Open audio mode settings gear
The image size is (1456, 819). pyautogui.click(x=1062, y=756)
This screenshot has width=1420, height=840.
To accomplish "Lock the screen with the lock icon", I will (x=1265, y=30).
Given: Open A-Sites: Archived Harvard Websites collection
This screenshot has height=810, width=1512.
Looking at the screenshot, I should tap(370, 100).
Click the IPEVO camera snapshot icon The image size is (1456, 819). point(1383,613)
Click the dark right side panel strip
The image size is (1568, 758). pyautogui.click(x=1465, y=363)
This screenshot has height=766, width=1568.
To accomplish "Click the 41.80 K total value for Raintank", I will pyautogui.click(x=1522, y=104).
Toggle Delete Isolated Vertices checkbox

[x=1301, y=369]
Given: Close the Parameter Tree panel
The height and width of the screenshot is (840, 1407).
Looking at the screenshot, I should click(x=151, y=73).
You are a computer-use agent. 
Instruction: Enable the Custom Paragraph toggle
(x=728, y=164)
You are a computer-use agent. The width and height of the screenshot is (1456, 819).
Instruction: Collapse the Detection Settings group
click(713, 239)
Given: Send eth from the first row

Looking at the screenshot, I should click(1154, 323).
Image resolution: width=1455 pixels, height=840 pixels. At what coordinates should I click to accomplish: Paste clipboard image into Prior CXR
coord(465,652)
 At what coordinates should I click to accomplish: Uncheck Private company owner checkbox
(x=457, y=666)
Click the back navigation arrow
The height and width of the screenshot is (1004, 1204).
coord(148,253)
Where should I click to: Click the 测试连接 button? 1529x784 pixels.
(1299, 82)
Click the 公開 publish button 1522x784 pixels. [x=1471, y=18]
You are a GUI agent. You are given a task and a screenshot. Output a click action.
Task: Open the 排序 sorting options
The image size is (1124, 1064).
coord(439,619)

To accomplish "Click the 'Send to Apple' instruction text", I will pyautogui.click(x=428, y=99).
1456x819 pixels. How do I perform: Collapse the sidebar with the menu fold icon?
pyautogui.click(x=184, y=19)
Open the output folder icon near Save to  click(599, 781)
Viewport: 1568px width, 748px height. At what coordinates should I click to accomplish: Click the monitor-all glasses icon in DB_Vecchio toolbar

-- -- --

> _Work required_
All that belongs in the answer is the run of lines above from the line containing "Click the IPEVO" through the line containing "This screenshot has height=766, width=1568.", exactly as written.

> _Response for this exercise_
Click the IPEVO camera snapshot icon The image size is (1456, 819). point(1383,613)
Click the dark right side panel strip
The image size is (1568, 758). pyautogui.click(x=1465, y=363)
This screenshot has height=766, width=1568.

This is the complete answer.